5mackZuerst dachte ich, Marc Beise sei gefeuert worden oder ein anderes Wunder hätte sich bei der Sueddeutschen ereignet, als ich diesen Artikel zu lesen begann, der eingangs so etwas wie soziale Ungerechtigkeit im System Marktwirtschaft beschreibt. Zu beschreiben schien, muss ich korrigieren, denn das Schicksal der Bürger Irlands, vor allem der armen, dient nur als Illustration für die größere Ungerechtigkeit, die nämlich Deutschland widerfährt. Menschen, die ihre Wohnungen verlieren und sich das Nötigste nicht mehr leisten können, gelten als Kollateralschaden.

“Unfaire Steuern” und einen “unfairen Wettbewerb” beweint Alexander Hagelüken. Irland ist unfair gegenüber den Wettbewerbern, weil die Steuern zu niedrig seien und “weil es seinen Finanzsektor aufgeblasen” hat! Darunter leide u.a. Deutschland.

Faule Griechen, unfaire Iren

Oh my God, wo soll man da anfangen? Die Wirtschaftsredaktion der Sueddeutschen, eine Speerspitze der neoliberalen Journaille, hatte stets “weniger” Staat gefordert und bejubelt, war immer für “mehr Wettbewerb”, niedrige Löhne und niedrige Steuern. Ob das fair ist gegenüber den Beschäftigten in Deutschland, Europa und dem Rest der Welt war nie ein Thema, ebenso wenig wie die Frage, ob das wohl alles gut gehen könne. Wenn dann ein Musterschüler wie Irland damit auf die Nase fällt, war trotzdem alles richtig, die waren bloß unfair? Das sind also die ökonomischen Kategorien dieser Experten: Die Griechen sind faul und haben getrickst, die Iren sind unfair.

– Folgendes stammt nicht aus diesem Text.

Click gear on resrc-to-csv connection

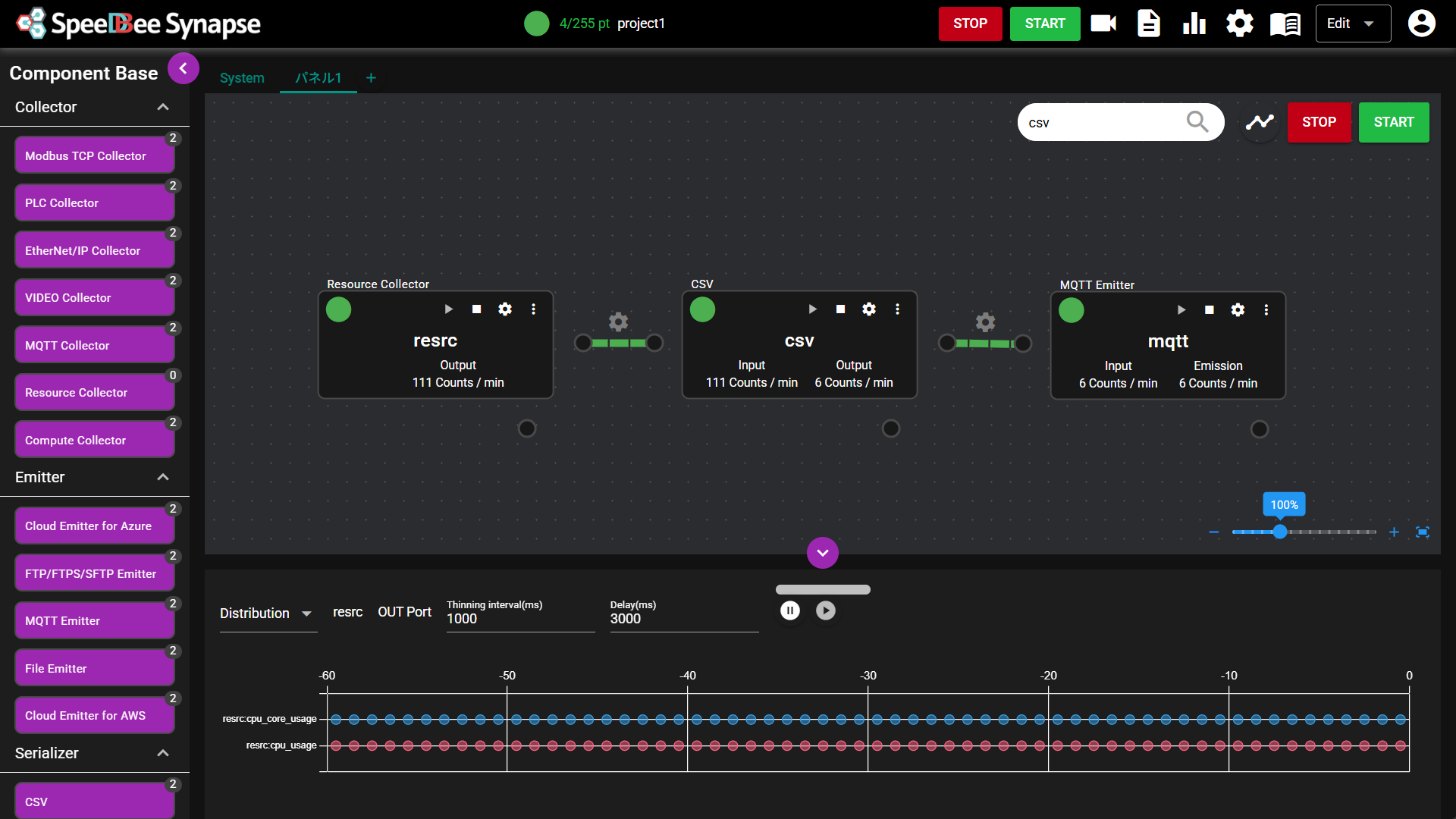[618, 322]
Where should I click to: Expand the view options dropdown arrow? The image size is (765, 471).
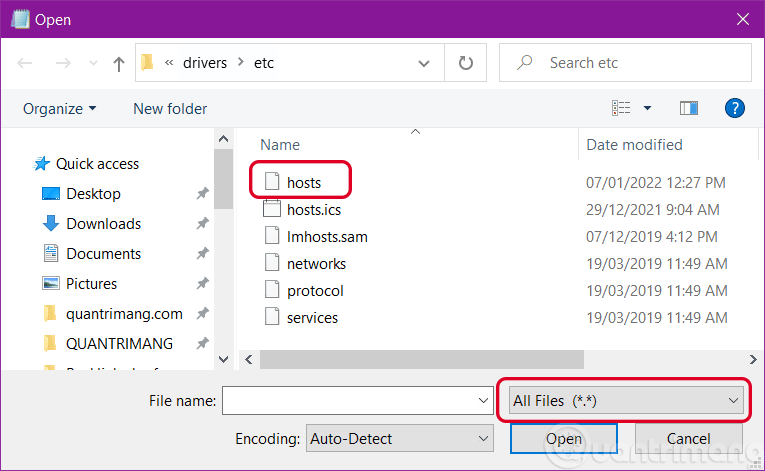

Die gnadenlose Förderung der deutschen Exporte durch sämtliche Bundesregierungen, die die Wirtschaften aller Euro-Partner enorm belasten, wird selbstverständlich nicht erwähnt, in diesem Punkt spielt ‘Fairness’ keine Rolle, denn Exporte sind ja etwas Gutes. Alle sollten mehr exportieren als sie importieren, so wie Deutschland halt. Ich fürchte, das denken sie da in der Redaktion wirklich.

5sinnAbsolut grotesk ist die Vorstellung von “Fairness” und “Gerechtigkeit” im “Wettbewerb” – allein diese Kombination von Begriffen ist schon eimerwürdig. Dass der Begriff der sozialen Gerechtigkeit durch die neoliberale Säuberung der Semantik aus dem Diskurs verschwunden ist, bedaure ich seit Langem. Er wurde ja zur “Ergebnisgerechtigkeit” degradiert, die nicht sein darf, weil sich dann die ganze Mühe der Arbeit nicht mehr lohnt. Dass eben solche Ergebnisgerechtigkeit aber jetzt im “Steuerwettbewerb” gepredigt wird, weil jemand – in diesen Fall ein Land – die Heilslehre ernstgenommen hat und damit vor die Wand gefahren ist, weht einem die Wolle von der Fontanelle. Unfair, dass die Iren regierten, wie es alle gepredigt haben. Unfair, dass man “sie” rettet, weil “sie” den “Finanzsektor aufgeblasen” haben?

Wer bläst die Blasen auf?

So ein Finanzsektor, werter Herr Hagelüken, wird immer noch durch Finanzen aufgebläht. Der irische Staatshaushalt beläuft sich auf 53 Milliarden Euro (71 Milliarden Dollar). Deutsche Banken haben nach aktuellen Berichten 138 Milliarden Dollar auf der Insel “investiert”. Die Deutsche Bank gibt an, von ihr seien dort nur 400 Millionen . Vielleicht erlaubt sich die SZ deshalb so zu tun, als gelte es, ein ‘unfaires Land’ zu retten.
Dass jetzt wie immer Sozialleistungen gekürzt, Familien, Mittellose und zukünftig Mittellose bestraft werden, das gilt freilich nicht als “unfair”, das ist ja immer so. Schließlich haben wir gelernt: “Eine Lohnerhöhung ist eine Gewinnsenkung” (Hans-Werner Sinn), deshalb geht das in Ordnung.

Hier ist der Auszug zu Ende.